Finalmente, en Rumanía, la intensidad energética del sector de la construcción es ocho veces mayor que la de la UE 15 y el potencial de ahorro de energía a través de las renovaciones es enorme. Pero los bajos niveles de uso de fondos europeos dedicados junto con las condiciones inadecuadas del mercado son actualmente un gran obstáculo para explotar plenamente el potencial económico de las renovaciones de edificios. Los propietarios pueden prestar hasta el 90% del valor de la renovación, mientras que el período de reembolso es de cinco años. Esto conduce a altas tasas mensuales que generalmente exceden el valor del ahorro de energía resultante y no son realistas para el mercado rumano. La reestructuración de los planes de financiación nacionales para hacer que las inversiones en la renovación de edificios sean más asequibles alentaría más obras de rehabilitación térmica y mejoraría la eficiencia energética en los edificios.

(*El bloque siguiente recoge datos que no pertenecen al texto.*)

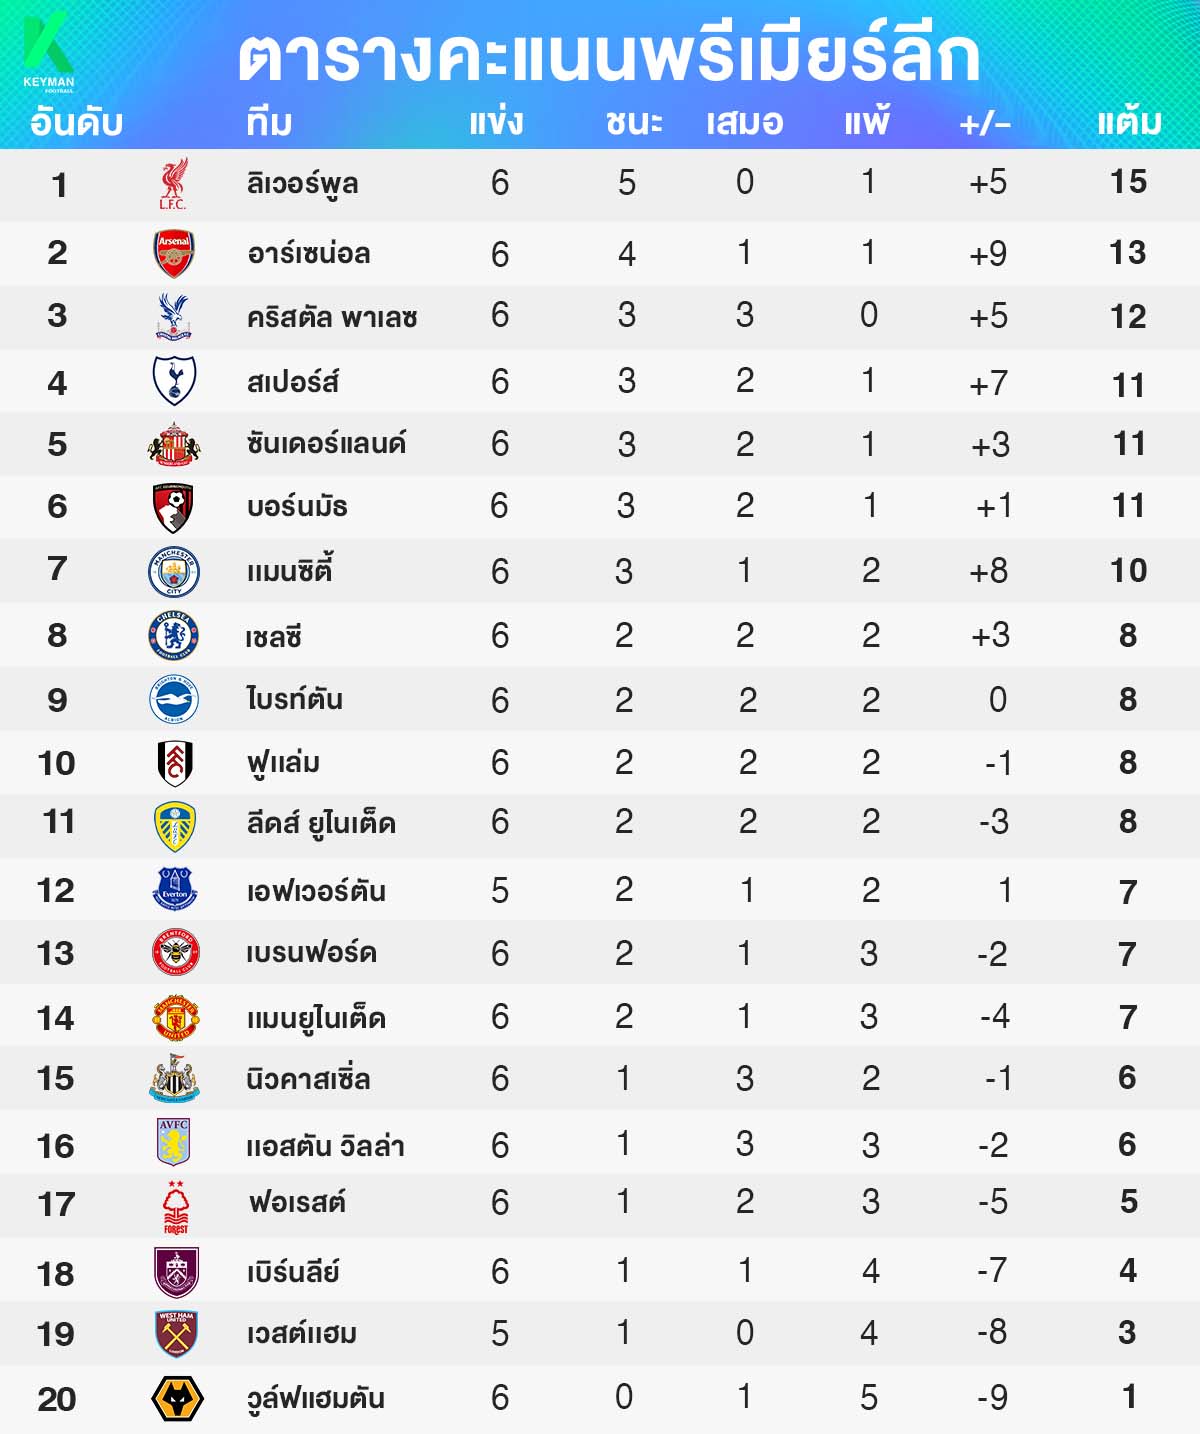Screen dimensions: 1200x1434
Task: Click the แต้ม points column header
Action: [1129, 122]
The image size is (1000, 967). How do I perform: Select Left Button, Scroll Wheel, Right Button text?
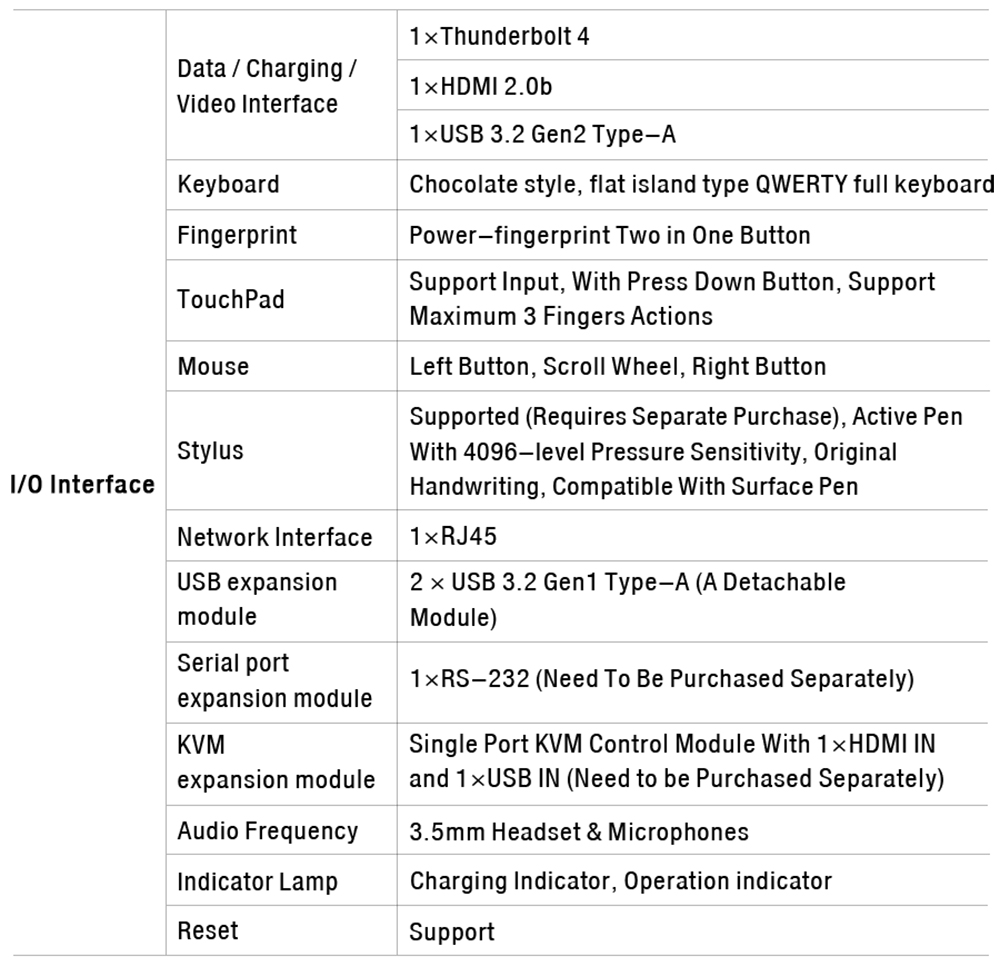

La crisis de la corona es una tragedia increíble, pero lo que sucedió demuestra cuán rápido puede transformarse el mundo. Si los gobiernos toman las decisiones de inversión correctas hoy, la Europa de mañana será más sostenible, más limpia y más resistente. Los edificios juegan un papel importante en la respuesta de Europa a la crisis climática y también pueden ayudarnos a abordar las consecuencias económicas de la crisis de salud.

El eurodiputado de Dublín impulsa el enfoque de ‘vecindario’ para la renovación de edificios

Ciarán Cuffe, un ex ministro irlandés que ahora se convirtió en eurodiputado, instó a la Comisión Europea a adoptar un enfoque integrado local para construir la eficiencia, diciendo que será «crítico» para el éxito de la próxima ola de renovación anunciada como parte del Acuerdo Verde Europeo.